Seeing their transmitter site was amazing. Even had its own dam for hydro power.

Didn't someone at HCJB invent the quad antenna? I recall reading that in a quad antenna book.
 
...
WBCQ's new Continental may be DRM-ready, seems like I read that it was an optional extra card, so maybe one day they can add that.

...


Their new transmitter includes DRM as standard equipment - what is optional, amazingly, is SSB:

https://contelec.com/419-420drm

Somewhere I saw a post quoting Alan Weiner that he had not made a decision about using DRM. Even it is used only one hour a day, it would created some interest in the US.
 
Didn't someone at HCJB invent the quad antenna? I recall reading that in a quad antenna book.
Yes, to prevent arcing with the amount of power they used in the thin air at their height

Somewhere I saw a post quoting Alan Weiner that he had not made a decision about using DRM.
Even if it is used only one hour a day, it would create some interest in the US.
Especially on forty-nine meters or a tropical band where it would not skip over a lot of area.
He would really only need to blanket less than a thousand mile radius to cover most of the North American population.
On those low bands, I hope that DRM has extended duration time diversity redundancy and maybe a low bit rate.
 
9330 SuperPower Update

Testing is almost complete. World Last Chance Radio is scheduled to take over July 8, 2019.
Programming will be beamed to the Middle East in English and Arabic.
 
Didn't someone at HCJB invent the quad antenna? I recall reading that in a quad antenna book.

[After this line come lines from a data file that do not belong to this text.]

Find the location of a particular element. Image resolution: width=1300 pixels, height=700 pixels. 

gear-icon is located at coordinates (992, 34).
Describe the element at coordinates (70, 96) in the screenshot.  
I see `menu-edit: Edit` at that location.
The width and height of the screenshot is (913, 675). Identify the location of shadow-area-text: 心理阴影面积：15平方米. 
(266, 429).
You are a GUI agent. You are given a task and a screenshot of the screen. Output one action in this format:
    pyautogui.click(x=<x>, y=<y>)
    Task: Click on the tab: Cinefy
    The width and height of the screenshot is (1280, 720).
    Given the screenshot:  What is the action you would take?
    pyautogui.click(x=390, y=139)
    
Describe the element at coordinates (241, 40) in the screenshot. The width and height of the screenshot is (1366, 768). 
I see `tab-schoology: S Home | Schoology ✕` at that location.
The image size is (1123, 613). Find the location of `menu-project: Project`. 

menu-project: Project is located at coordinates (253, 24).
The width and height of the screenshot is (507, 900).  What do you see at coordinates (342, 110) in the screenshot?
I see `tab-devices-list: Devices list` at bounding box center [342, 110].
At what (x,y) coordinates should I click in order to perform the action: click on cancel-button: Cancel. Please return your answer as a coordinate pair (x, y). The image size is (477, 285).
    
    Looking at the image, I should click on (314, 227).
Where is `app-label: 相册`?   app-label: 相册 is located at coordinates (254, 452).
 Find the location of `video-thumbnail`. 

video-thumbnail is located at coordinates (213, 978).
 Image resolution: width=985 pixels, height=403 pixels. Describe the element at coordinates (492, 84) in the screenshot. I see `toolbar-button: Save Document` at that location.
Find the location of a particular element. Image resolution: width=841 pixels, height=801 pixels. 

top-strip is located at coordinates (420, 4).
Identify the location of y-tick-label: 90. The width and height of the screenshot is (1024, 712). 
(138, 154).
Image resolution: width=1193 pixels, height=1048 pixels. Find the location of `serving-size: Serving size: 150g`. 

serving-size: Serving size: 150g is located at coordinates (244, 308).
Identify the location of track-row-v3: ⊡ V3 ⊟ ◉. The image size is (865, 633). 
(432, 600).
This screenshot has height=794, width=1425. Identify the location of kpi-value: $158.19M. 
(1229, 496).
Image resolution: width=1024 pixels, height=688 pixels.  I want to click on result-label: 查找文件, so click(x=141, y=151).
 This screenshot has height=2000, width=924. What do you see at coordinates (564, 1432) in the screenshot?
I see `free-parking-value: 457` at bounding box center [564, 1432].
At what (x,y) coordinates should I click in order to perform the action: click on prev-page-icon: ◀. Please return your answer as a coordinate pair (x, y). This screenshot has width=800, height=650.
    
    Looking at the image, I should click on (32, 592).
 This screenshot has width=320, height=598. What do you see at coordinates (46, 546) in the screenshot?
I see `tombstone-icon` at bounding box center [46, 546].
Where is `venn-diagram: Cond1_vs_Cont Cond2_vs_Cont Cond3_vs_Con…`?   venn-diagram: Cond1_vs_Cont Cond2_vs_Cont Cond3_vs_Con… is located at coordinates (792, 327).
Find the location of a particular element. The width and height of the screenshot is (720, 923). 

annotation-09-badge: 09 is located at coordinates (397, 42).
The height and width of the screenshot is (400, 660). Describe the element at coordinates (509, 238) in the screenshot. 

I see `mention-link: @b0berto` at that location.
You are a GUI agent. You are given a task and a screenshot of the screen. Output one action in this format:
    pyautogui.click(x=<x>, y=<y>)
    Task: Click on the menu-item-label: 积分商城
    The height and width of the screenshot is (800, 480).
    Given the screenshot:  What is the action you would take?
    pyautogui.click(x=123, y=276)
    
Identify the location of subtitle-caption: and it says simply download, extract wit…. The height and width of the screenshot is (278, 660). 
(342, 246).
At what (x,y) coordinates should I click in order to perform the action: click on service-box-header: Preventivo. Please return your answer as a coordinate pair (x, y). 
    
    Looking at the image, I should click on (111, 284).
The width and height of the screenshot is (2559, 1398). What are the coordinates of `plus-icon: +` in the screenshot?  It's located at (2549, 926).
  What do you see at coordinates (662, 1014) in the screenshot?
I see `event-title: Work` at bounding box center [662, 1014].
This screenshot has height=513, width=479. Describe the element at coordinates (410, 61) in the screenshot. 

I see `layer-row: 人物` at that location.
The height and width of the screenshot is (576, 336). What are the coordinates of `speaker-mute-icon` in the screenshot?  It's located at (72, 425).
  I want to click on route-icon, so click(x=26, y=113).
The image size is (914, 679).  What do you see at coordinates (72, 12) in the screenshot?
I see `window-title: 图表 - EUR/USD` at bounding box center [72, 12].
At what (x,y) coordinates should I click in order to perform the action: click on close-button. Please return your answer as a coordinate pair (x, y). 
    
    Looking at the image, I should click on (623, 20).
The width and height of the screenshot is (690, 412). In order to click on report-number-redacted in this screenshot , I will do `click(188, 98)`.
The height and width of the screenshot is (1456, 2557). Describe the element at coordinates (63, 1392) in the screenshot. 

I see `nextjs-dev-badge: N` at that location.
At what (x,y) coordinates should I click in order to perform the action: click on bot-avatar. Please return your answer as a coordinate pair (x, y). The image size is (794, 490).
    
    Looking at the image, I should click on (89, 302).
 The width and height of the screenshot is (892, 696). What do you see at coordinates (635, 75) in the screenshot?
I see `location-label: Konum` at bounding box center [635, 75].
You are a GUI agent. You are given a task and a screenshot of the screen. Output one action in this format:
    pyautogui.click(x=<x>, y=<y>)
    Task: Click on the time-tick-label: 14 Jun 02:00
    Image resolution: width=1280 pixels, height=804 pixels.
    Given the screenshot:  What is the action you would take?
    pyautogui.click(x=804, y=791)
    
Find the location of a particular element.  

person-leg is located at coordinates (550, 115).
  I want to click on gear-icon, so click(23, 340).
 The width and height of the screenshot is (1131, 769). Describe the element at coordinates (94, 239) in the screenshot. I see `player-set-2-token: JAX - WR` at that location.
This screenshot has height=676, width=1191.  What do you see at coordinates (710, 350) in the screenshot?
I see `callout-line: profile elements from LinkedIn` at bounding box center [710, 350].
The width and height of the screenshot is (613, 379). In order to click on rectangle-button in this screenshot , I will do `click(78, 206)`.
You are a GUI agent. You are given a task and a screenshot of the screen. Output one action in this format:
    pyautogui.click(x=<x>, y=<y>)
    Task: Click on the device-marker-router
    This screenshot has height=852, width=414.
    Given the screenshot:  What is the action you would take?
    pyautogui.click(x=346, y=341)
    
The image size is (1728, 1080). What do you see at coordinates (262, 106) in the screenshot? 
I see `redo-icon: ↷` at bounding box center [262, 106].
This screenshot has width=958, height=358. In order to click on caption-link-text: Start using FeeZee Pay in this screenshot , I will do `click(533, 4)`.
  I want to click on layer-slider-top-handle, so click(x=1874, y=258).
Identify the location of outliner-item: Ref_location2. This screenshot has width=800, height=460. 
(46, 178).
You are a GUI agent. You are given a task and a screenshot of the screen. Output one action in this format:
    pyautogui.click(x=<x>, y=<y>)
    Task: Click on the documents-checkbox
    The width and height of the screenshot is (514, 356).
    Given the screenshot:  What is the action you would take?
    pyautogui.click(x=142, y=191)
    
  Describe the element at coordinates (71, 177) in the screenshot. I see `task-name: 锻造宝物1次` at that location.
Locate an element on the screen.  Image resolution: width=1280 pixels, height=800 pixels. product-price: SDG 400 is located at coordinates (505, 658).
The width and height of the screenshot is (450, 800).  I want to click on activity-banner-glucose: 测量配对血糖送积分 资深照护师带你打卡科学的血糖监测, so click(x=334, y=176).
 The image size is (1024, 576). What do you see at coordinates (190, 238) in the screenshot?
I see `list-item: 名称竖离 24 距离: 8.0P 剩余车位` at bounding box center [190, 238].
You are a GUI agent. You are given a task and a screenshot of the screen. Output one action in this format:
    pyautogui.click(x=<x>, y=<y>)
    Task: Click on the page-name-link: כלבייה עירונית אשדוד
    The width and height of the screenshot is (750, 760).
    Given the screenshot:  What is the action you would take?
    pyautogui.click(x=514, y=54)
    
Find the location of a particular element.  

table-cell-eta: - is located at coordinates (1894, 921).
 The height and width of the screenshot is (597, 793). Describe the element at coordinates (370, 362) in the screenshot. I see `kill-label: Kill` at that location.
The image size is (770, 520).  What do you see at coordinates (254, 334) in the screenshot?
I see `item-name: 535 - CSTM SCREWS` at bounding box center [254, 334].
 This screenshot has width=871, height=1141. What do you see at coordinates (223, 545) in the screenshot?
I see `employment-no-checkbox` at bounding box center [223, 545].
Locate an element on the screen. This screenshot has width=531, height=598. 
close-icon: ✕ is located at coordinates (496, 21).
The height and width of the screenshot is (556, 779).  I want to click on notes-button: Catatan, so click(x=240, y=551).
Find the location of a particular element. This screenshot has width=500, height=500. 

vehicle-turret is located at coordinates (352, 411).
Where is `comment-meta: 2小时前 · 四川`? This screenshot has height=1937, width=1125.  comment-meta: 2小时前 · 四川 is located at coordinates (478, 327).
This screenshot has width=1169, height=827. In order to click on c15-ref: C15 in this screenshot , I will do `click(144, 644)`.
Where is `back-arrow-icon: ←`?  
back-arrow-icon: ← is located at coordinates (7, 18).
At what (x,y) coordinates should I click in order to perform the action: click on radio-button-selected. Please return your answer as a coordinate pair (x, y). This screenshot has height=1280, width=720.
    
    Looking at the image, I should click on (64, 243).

It seems that my acquaintance who has several NCE-FMs knew someone in Elkhart, IN associated with HCJB, who assisted him with transmitters and antennas. My acquaintance now has his own full scale antenna range and builds and proofs FM DAs there. You're right, they're brilliant at HCJB. There's also a guy in New Jersey who wrote the book on negotiating the FCC Rules for NCE-FM interference with Channel 6. As I recall, he had some SW and DRM ideas also.

Some of the radio engineering thinkers are Yoda like, but if you convince them you are knowledgable and worthy like Luke, they'll go to the ends of the earth to help you. :)
 
Is he not on 24 hours a day? I just tried picking up 9330 from the Rockport, Maine SDR and nothing was present.